# To filter or not to filter



## ahsanford (Jul 14, 2014)

All,

just curious, what's your preference on using the front filter threads on your current lenses? 

For the sake of this poll, let's assume that:


We are _not_ talking about landscape / square / ND grad sort of hardware as that confounds the question a bit. If you have a lens you _only_ use that hardware with, please discard it from consideration with your answer. We're looking for general shooting here.
We are only talking about lenses that natively allow front filtering without special hardware or a third party solution. So I am _not_ talking about superteles with rear-filtering, UWA lenses with outrigger attachments, etc.
Please note that I am not trying to stoke the ongoing sometimes well-behaved / sometimes not well-behaved debate on this [cough] polarizing topic. I am just looking to establish a baseline on filter practices this forum uses. 

Thanks!

- A


----------



## mackguyver (Jul 14, 2014)

On all lenses unless the lens doesn't take one - TS-E 17 & 300 f/2.8 IS II in my case - and don't stack any filters on top. I will stack CPL and ND filters as needed, though. I will also remove the filter when shooting sunrise/sunset shots directly into the sun. 

I have several scratched up protection filters serving as proof that they are useful for *me*.


----------



## Dylan777 (Jul 14, 2014)

I stacked cpl on top of bw 007 clear very often. Same for nd.


----------



## sagittariansrock (Jul 14, 2014)

I have something in front of my lens at all times.
It is either the protective filter, or CP-L, or the Lee white cap when the adapter is attached but I am not actively shooting with a square filter.
I wouldn't say I need something at all times, but it isn't worth the hassle for me to put on the filter only when I am worried about damage to the front element. Like Macguyver, I remove the filter if I am shooting directly into the sun.


----------



## mrsfotografie (Jul 14, 2014)

mackguyver said:


> I will also remove the filter when shooting sunrise/sunset shots directly into the sun.



What's the advantage of doing that?

I've got protective B+W UV filters on all of my EF mount lenses. For my Sony lenses I have a mix of B+W and Hoya. The FD stuff has UV filters too but can be any brand. The old FL lenses and a few FD zooms I have don't have filters on them.


----------



## mackguyver (Jul 14, 2014)

mrsfotografie said:


> mackguyver said:
> 
> 
> > I will also remove the filter when shooting sunrise/sunset shots directly into the sun.
> ...


It reduces flare quite a bit and generally halves the number of sunspots in the photo. When the sun is low in the sky (to save your eyes & sensor!) give it a try and you'll see that you get better contrast (i.e. less flare) and fewer sunspots with the filter off of the lens vs. on it.


----------



## mrsfotografie (Jul 14, 2014)

mackguyver said:


> mrsfotografie said:
> 
> 
> > mackguyver said:
> ...



Thanks mackguyver, I'll keep this in mind, next time I shoot in those conditions


----------



## AcutancePhotography (Jul 14, 2014)

Marumi makes some nice optically clear protective filters. I always buy one for each of my lenses. 

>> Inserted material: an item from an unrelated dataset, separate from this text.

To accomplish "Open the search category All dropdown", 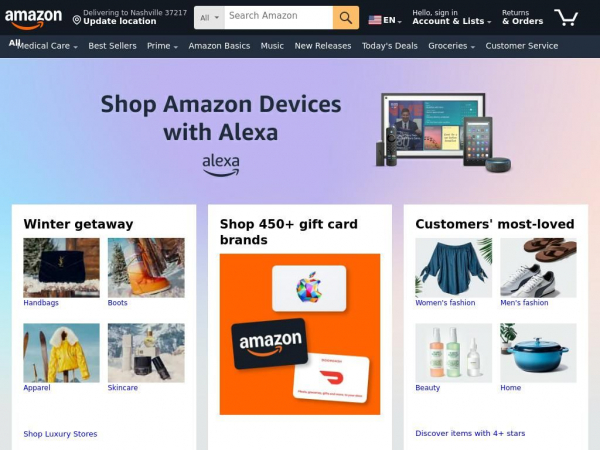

If I am shooting inside, I may take the filter off, but when outside, I pretty much always want to have something in front.


----------



## ajfotofilmagem (Jul 14, 2014)

I prefer to use lens hood only, to protect most of my lenses. Lenses from $1000 I use UV filters for added protection.


----------



## neuroanatomist (Jul 14, 2014)

I don't use UV (protection) filters on my 40/2.8 pancake or on my EF-M lenses, but I do on the all the others that take them.


----------



## Jean (Jul 14, 2014)

I prefer a lenshood only, except cpl filter use.


----------



## Jamesy (Jul 14, 2014)

neuroanatomist said:


> I don't use UV (protection) filters on my 40/2.8 pancake or on my EF-M lenses, but I do on the all the others that take them.

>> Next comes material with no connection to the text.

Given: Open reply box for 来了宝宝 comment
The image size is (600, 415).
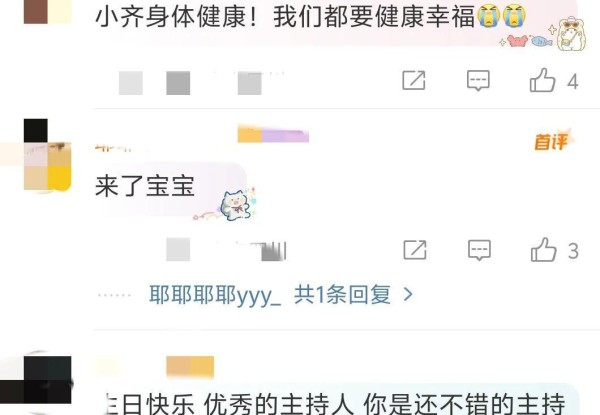Looking at the screenshot, I should (479, 250).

This is my exact scenario too.


----------



## Ruined (Jul 14, 2014)

Generally a filter at all times except when shooting the moon, try to put only one filter on at a time if possible.


----------



## Vossie (Jul 14, 2014)

On most I use a UV (010) or clear (007) filter from B+W, expect my 40 (chose this for compactness and do not wich to add anything that adds size) and sigma 180 macro (has a ~10 cm hood that provides adequate protection).


----------



## ahsanford (Jul 14, 2014)

neuroanatomist said:


> I don't use UV (protection) filters on my 40/2.8 pancake or on my EF-M lenses, but I do on the all the others that take them.



Crap, that technically should change my vote. I am answer #1 above, but the _pancake _is an exception. 

- A


----------



## Steve Todd (Jul 14, 2014)

I have used quality clear/uv filters on all of my lenses since 1969. I've saved the front elements on two of my lenses by having a filter on them when they fell/hit a metal object.

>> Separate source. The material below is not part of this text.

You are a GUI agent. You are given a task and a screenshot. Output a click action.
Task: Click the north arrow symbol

I do remove them if I am going to shoot a sunrise/sunset. Also, I remove them if I am shooting anything (Trains, Race cars, etc.) that have bright lights on them that are coming directly toward me, even during daylight hours. I can only think of one other case where I removed the filter, and that was due to the Sun reflecting off the water?

Did I mention I live in the high desert...even the dust gets dusty!


----------



## Vivid Color (Jul 14, 2014)

neuroanatomist said:


> I don't use UV (protection) filters on my 40/2.8 pancake or on my EF-M lenses, but I do on the all the others that take them.



Hi Neuro, is that because of the relative price of B+W filters vs. the price of the lens? Would your answer change if you were going to be in a sand/sea environment? I just bought the EOS-M on the eBay special along with the 22mm and plan to take the kit to Hawaii in August.


----------



## Hannes (Jul 14, 2014)

I rarely have filters on my lenses. Really the only times I put the filters on are when it is raining, when I'm worried about something hitting the front of the lens hard like gravel or if the filter is likely to get really dirty. Polarisers are different though and they often end up staying on the lens for a while for certain looks.

I used a CPL filter just last week when I went on a rib. It kept the salty water off the front and sorted out reflections so when I got back to land I could just take it off and I could shoot again. Then when I got home I put a UV filter on before running the camera through the shower and washed the polariser off in the sink. Easy and little risk of scratching either the lens or the filters.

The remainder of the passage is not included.